Cinque v. Ungaro, Weber & Brezing

HERSEY, Judge.

This is an appeal in a medical negligence wrongful death action against a medical partnership. Because some of the medical records named Ruben Ungaro, M.D., as the vascular surgeon who examined the decedent, he was named as a defendant in the original complaint, as was the medical partnership, Ungaro, Weber & Brezing. Discovery revealed that Richard A. Brezing, M.D., was the member of the medical partnership who actually examined the decedent. After the statute of limitations had run, plaintiffs, appellants here, attempted to amend their complaint to allege that the medical partnership was liable for the negligence of its partner, Brezing. The trial court denied the motion to amend and thereafter entered summary final judgment for the medical partnership. The order denying the motion to amend and the summary final judgment are the subjects of this appeal.

At the outset we reject appellee’s suggestion that the notice required by rule *10521.650(b)(1), Florida Rules of Civil Procedure, was defectively given here. That notice to a general partner is notice to the partnership is a principle too commonplace to require citation of authority.

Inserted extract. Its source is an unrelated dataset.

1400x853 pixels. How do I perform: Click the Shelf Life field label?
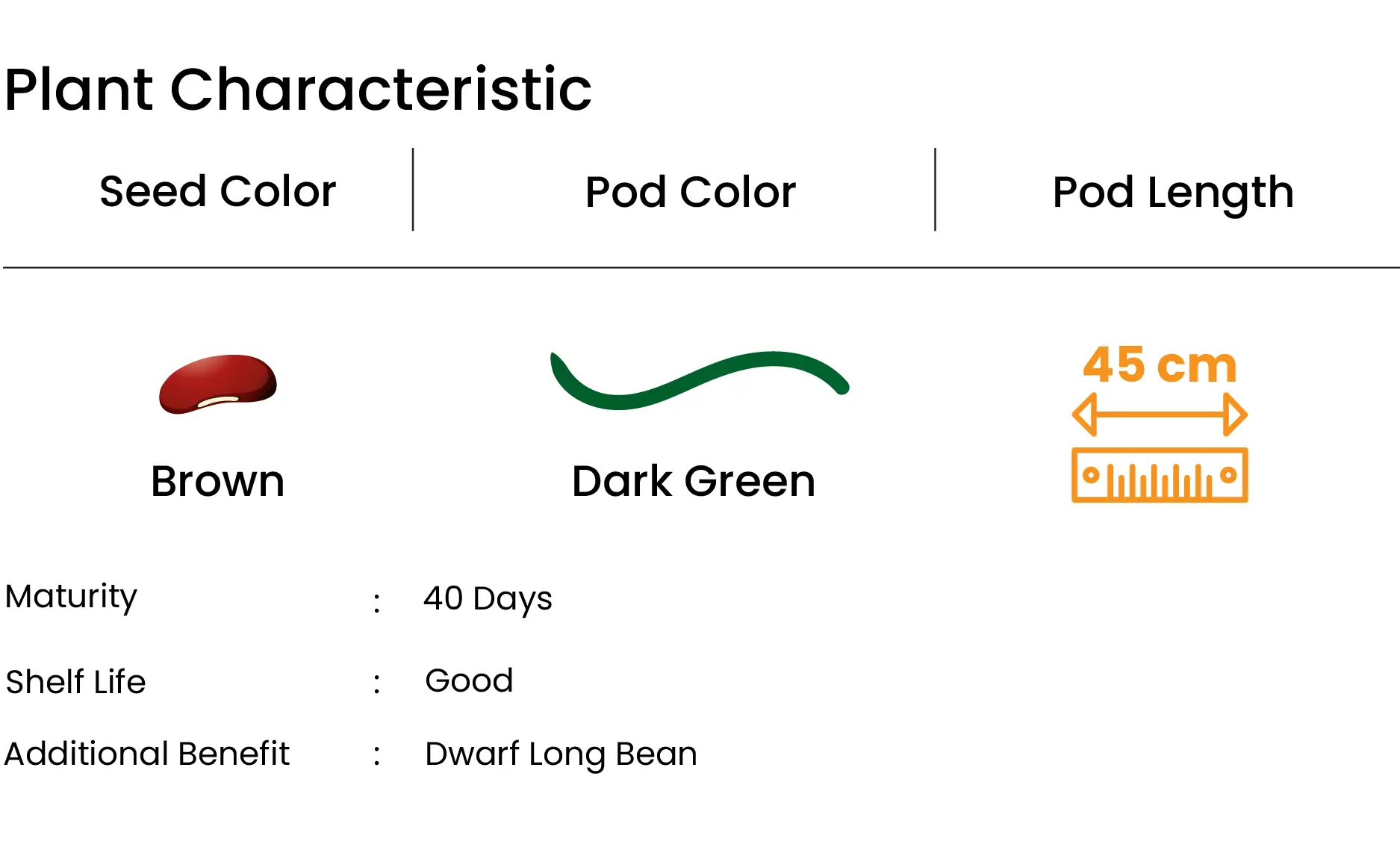tap(75, 681)
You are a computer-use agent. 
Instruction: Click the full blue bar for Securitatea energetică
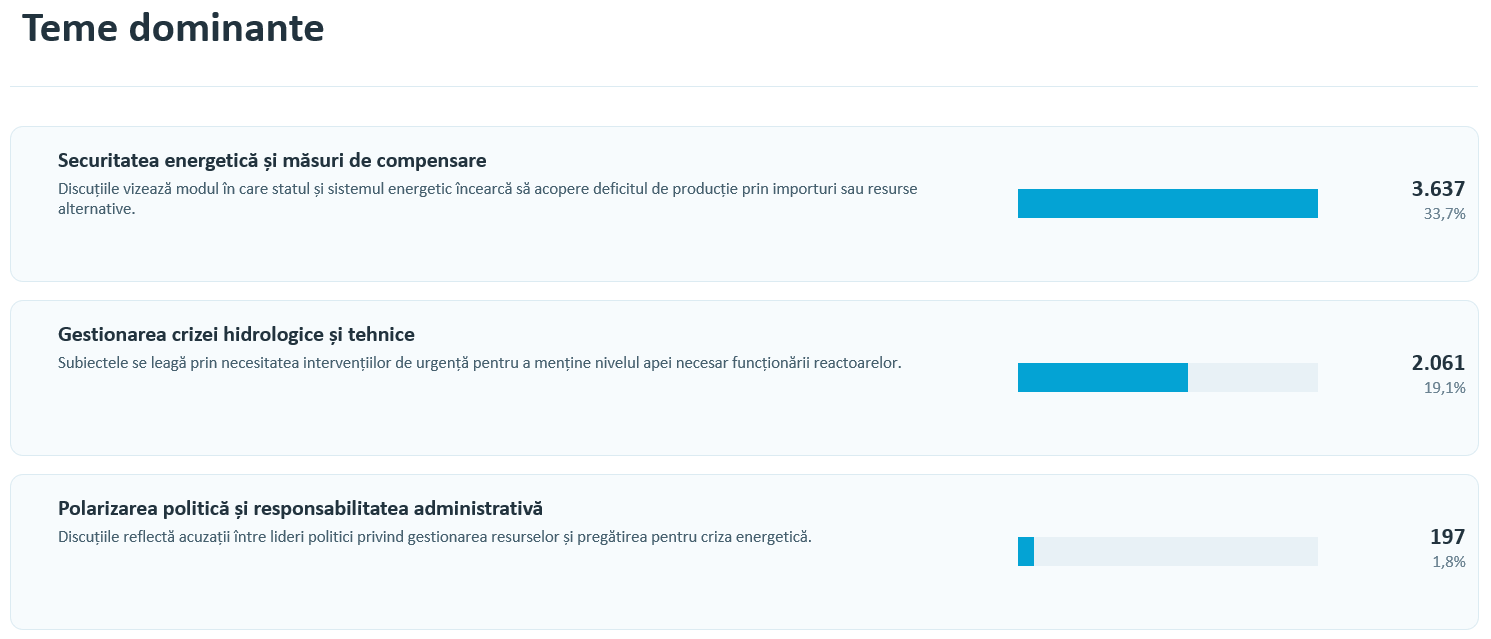pyautogui.click(x=1168, y=203)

The real issue is whether the proposed amendment reflecting the fact that Brezing was the partner whose allegedly negligent conduct was a proximate cause of the death of plaintiffs’ decedent can be considered to relate back to the original complaint in such fashion as to avoid the statute of limitations’ bar. This question is initially controlled by rule 1.190(c) of the Florida Rules of Civil Procedure, which provides:

(c) Relation Back of Amendments. When the claim or defense asserted in the amended pleading arose out of the conduct, transaction, or occurrence set forth or attempted to be set forth in the original pleading, the amendment shall relate back to the date of the original pleading.

(Emphasis in original.)

In order to simplify the analysis that is required for the appropriate application of that rule, it is necessary first to eliminate from consideration factors and issues that are not involved in our determination of the question presented by this appeal.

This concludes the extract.